ATLANTA – Much attention is paid to the transformative potential for clinical IT to improve care and increase patient safety. But non-clinical technology is just as important.
Lately, providers and payers have been finding some new and innovative uses for enterprise, financial and business intelligence software, helping to make themselves more efficient and effective organizations.
As Chilmark Research analyst John Moore wrote on his Healthcare IT News blog earlier this year, keeping the words "effective" and "efficient" in mind is "increasingly critical as the industry moves to bundled payment models with shared risk."
Calculating that risk, he wrote, "will require data and lots of it." It also means using IT to process and interpret all that data – and make it all mean something actionable.
Several vendors lately have been happy to fill those needs.

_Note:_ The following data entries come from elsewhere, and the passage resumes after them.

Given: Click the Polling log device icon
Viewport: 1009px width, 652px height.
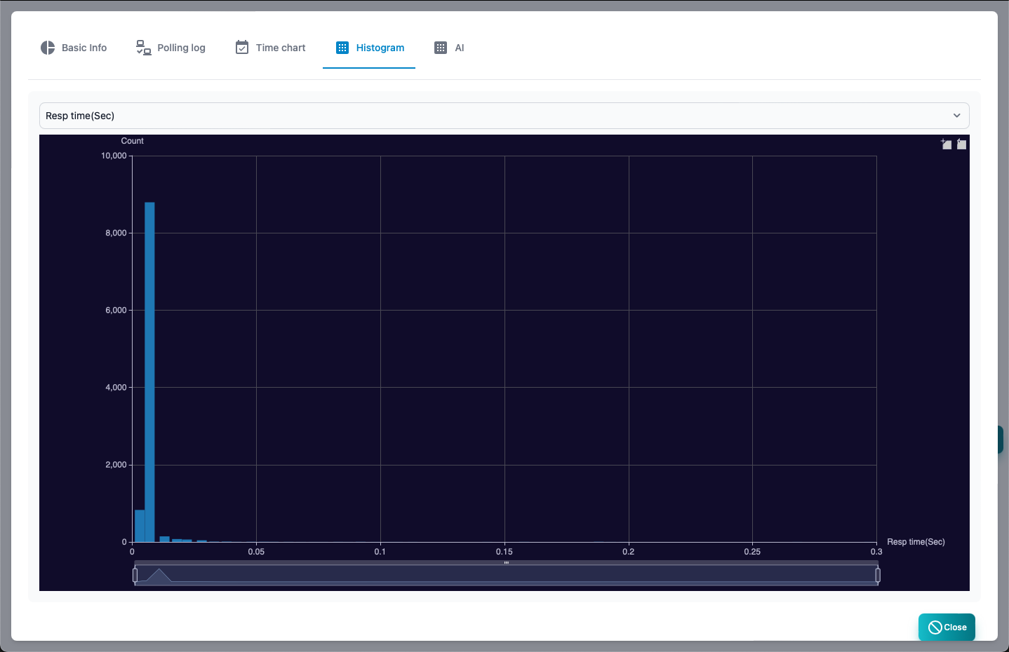Looking at the screenshot, I should 143,48.
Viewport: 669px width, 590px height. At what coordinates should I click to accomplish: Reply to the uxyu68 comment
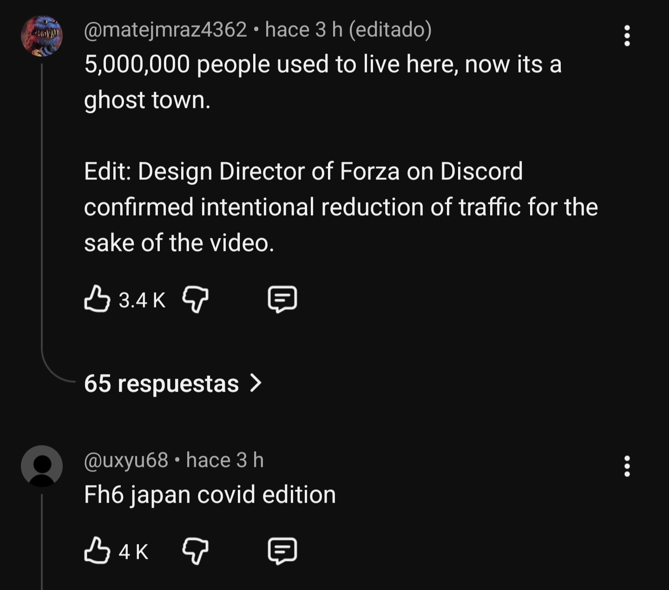(282, 551)
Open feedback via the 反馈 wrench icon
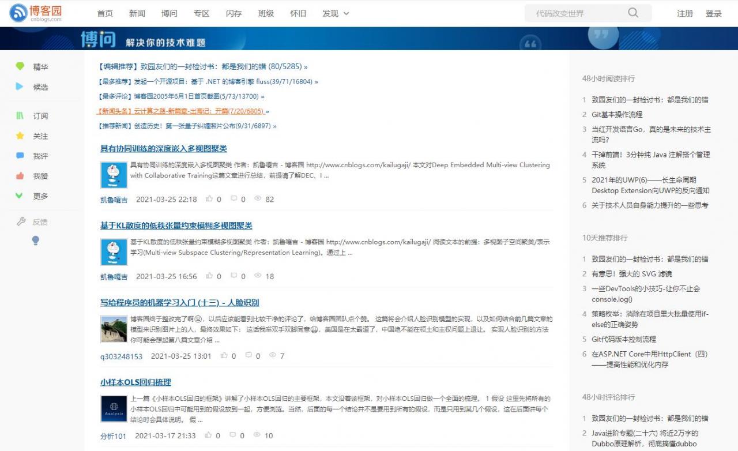Viewport: 738px width, 451px height. [x=20, y=221]
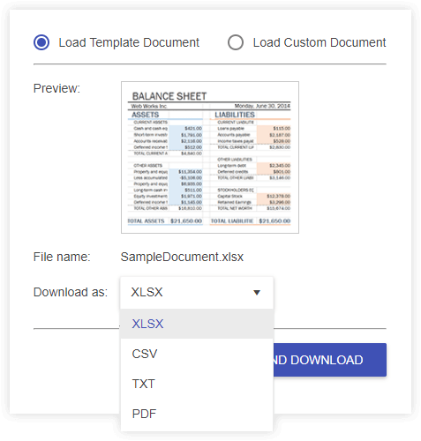Choose PDF from the format list
Screen dimensions: 421x441
(197, 414)
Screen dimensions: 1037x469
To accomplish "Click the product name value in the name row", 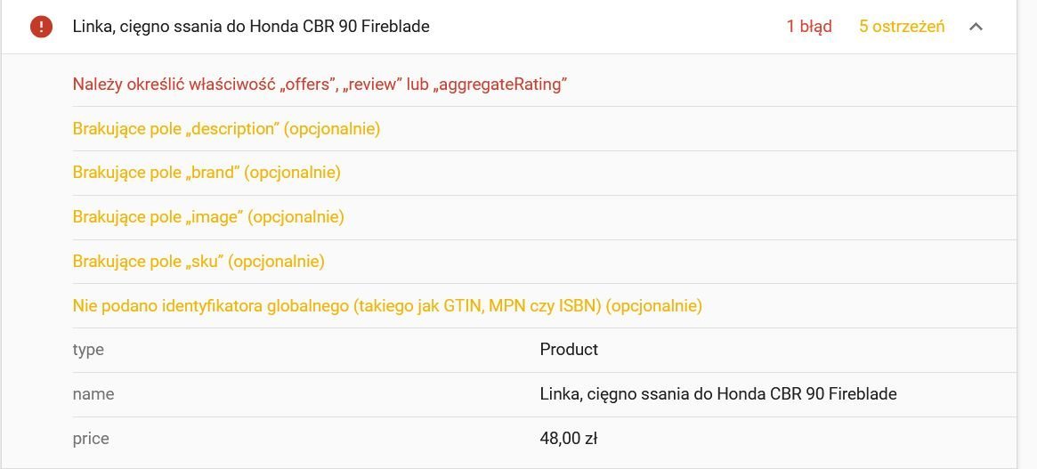I will 717,394.
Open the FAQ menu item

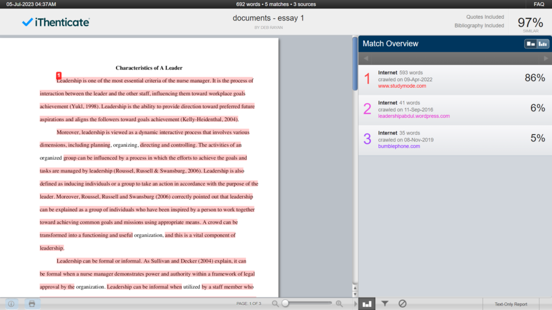[539, 4]
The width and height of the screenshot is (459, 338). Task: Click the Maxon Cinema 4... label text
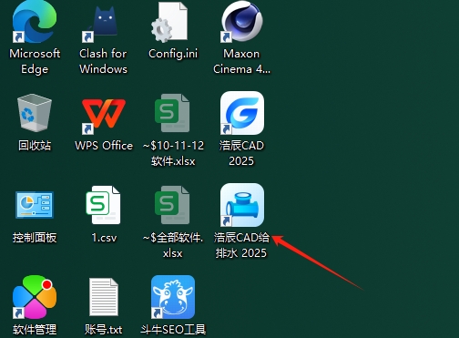pos(241,61)
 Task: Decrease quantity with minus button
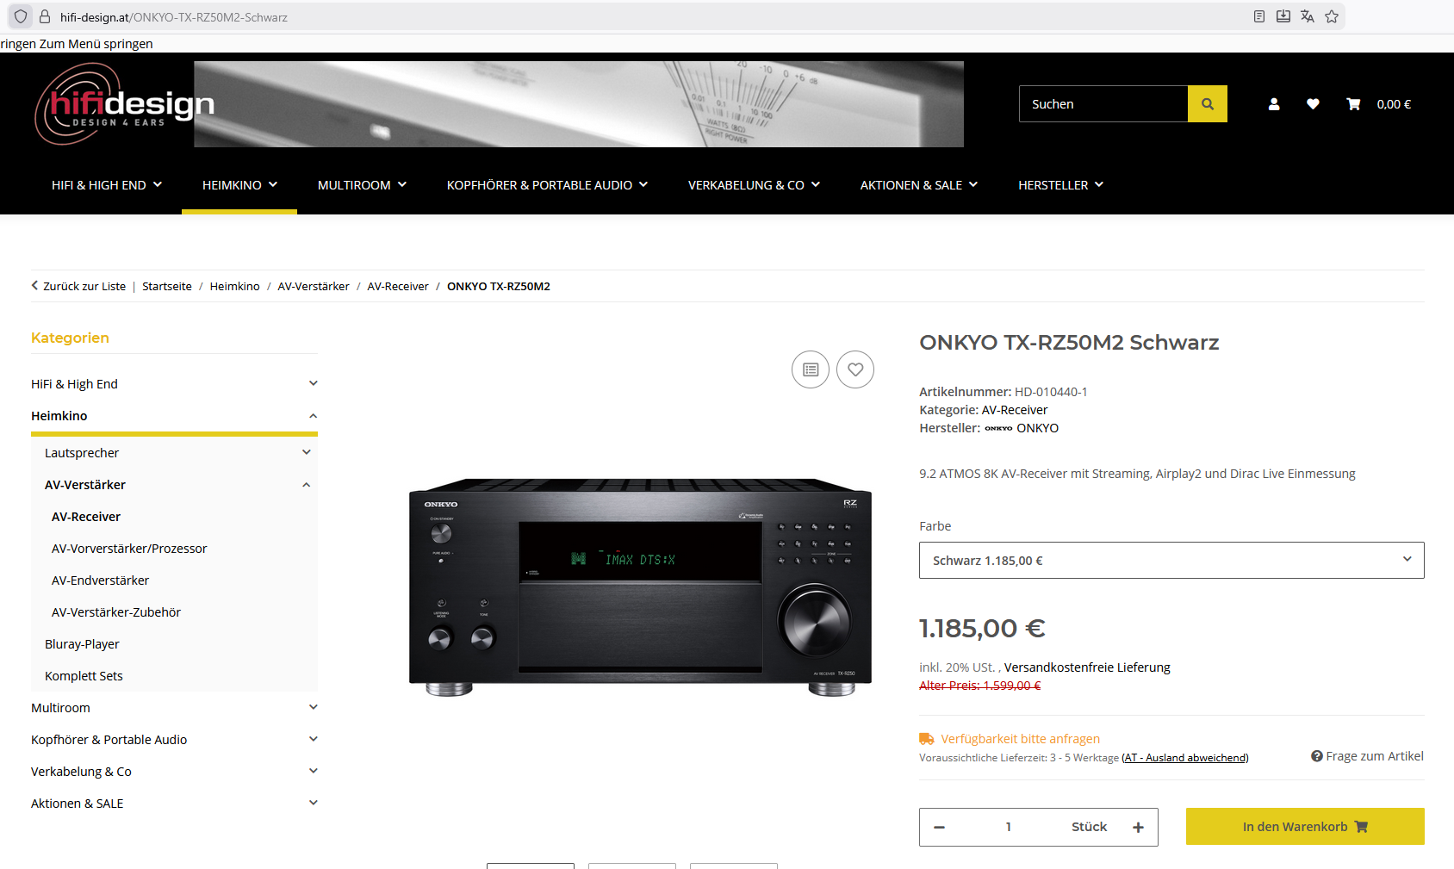[x=939, y=827]
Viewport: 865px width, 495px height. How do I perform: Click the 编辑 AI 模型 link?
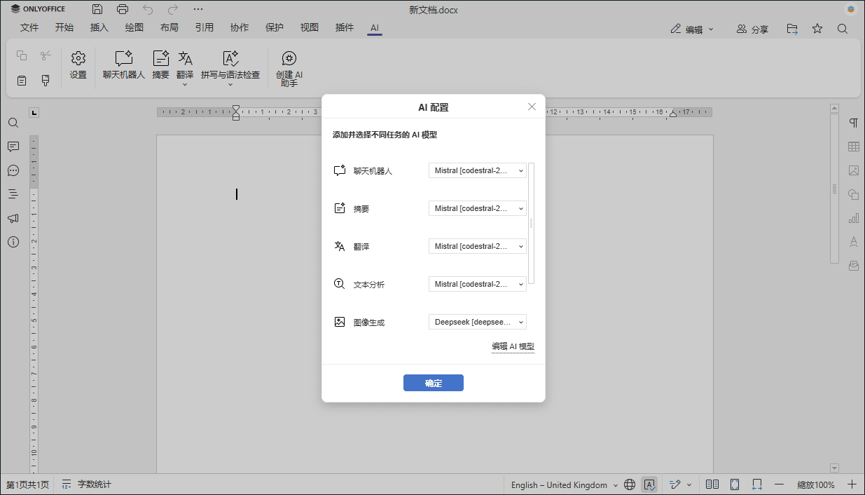(x=513, y=346)
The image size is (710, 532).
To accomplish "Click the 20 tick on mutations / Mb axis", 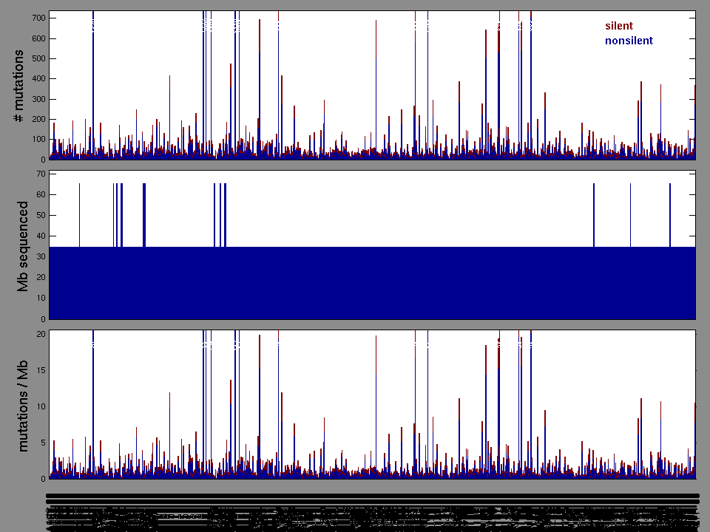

At HIMSS11 in February, for example, Siemens touted advances in it Soarian Financials technology, its new "next-generation" enterprise approach to revenue cycle management – enabling the streamlining of data for acute, post-acute, ambulatory and physician providers and making for a less fragmented approach to managing revenue cycles as it supports payment reform initiatives that require consolidated billing across the continuum of care.
"Healthcare organizations will be facing greater accountability for the quality and cost of the care they provide, and incentives may be tied to outcomes and structured to provide a benefit to organizations that coordinate treatment, eliminate redundancies and reduce costs," said John Glaser, CEO of the health services business unit at Siemens Healthcare. "Such changes in the reimbursement process will make it critical for providers to have tools that not only handle bundled payments, but that also employ a level of business intelligence that allows them to optimize the entire revenue cycle and improve operating margins."
At Children’s Hospital of Atlanta, Radnor, Pa.-based QlikTek has helped the 510-bed non-profit organization streamline its operations, finance and research analysis with its QlikView technology. Enabling users to leverage data that had been squirreled away in dozens of different locations, CHOA has reduced report generation time by approximately 65 percent, officials say.
The ability to run that analysis in few minutes – as opposed to perhaps waiting a week – has paid big dividends, said Michael Thompson, CHOA's director of business intelligence.
"The best data-based strategy cannot yield positive results without the proper tools to visualize information," he said, adding that "QlikView was able to expose the potential inconsistency that may exist in siloed data sources to the end-user/decision makers – quickly forcing a discussion on proper master data management governance strategies. The software allows users to decide what data they want to collect, rather than sort through a rigid information hierarchy."
Thompson said "accelerated rollout of new applications have been a key success metric" and that recent months have seen CHOA "able to quickly delivery both financial and clinical analytic applications at a more rapid pace than we have seen in the past."
Creating everything from multiple revenue dashboards to quality scorecards to "a wide spectrum of ad-hoc data visualization applications," he said, has helped position the hospital for success in a brave new "accountable" world.
"In the current healthcare climate, it is more difficult for us to predict the types of questions that will be asked of our data," said Thompson. "This is a challenge to most BI tools that work in a linear fashion – assuming that users follow a predictable and hierarchical pattern."
CHOA's business and clinical users "need the ability to self-serve – heuristically searching across databases and looking for causalities that are often hidden from view in non-integrated data stores," he said. QlikView is helping hospital staff access "insights in the data more effectively and efficiently.”
One consequence of the move toward ACOs and bundled payments may be for "healthcare organizations to develop closer partnerships with payers," Moore wrote on his blog. "For if it is one thing that payers understand, it is calculating risk."
One payer that's seeking to optimize patient care through smarter use of data is the Capital District Physicians' Health Plan in Albany, N.Y., which has enlisted business intelligence tools from HP to connect its financial, claims and clinical data with information from third-party systems.
Linda Navarra, the CIO of Capital District Physicians’ Health Plan, said HP helped it build a "member-centric warehouse that really starts to put information together about our members' health."
That gathering of enterprise data from multiple sources has helped CDPHP "start to leverage business intelligence and analytics" she said.
"We take information from various sources, from our transaction processing systems – from Caremark, from the pharmacy, from our lab vendors, and we put that all into what we call a landing zone," Navarra said. "And we churn through that information and we come out into a warehouse where we've summarized it. We put analytic tools on top of that information in the warehouse, where we've applied business logic to it."
Allowing these tools to drill into that data – gauging members' health, discerning whether they've had preventative services or whether they've had their prescriptions filled – enables CDPHP to "identify gaps in care and try to reach out to our members on how best to change the outcomes of their health," she said.
When CDPHP moved to implement HP's data warehouse, it was undertaken with "health value strategy and providing appropriate care for our members" first in mind, said Navarra. ACO wasn't a "buzzword," she said, and the big push toward bundled payments "wasn't really in play."
Now? "We're positioned perfectly" for a post-reform world, she said. "I'm very happy about that."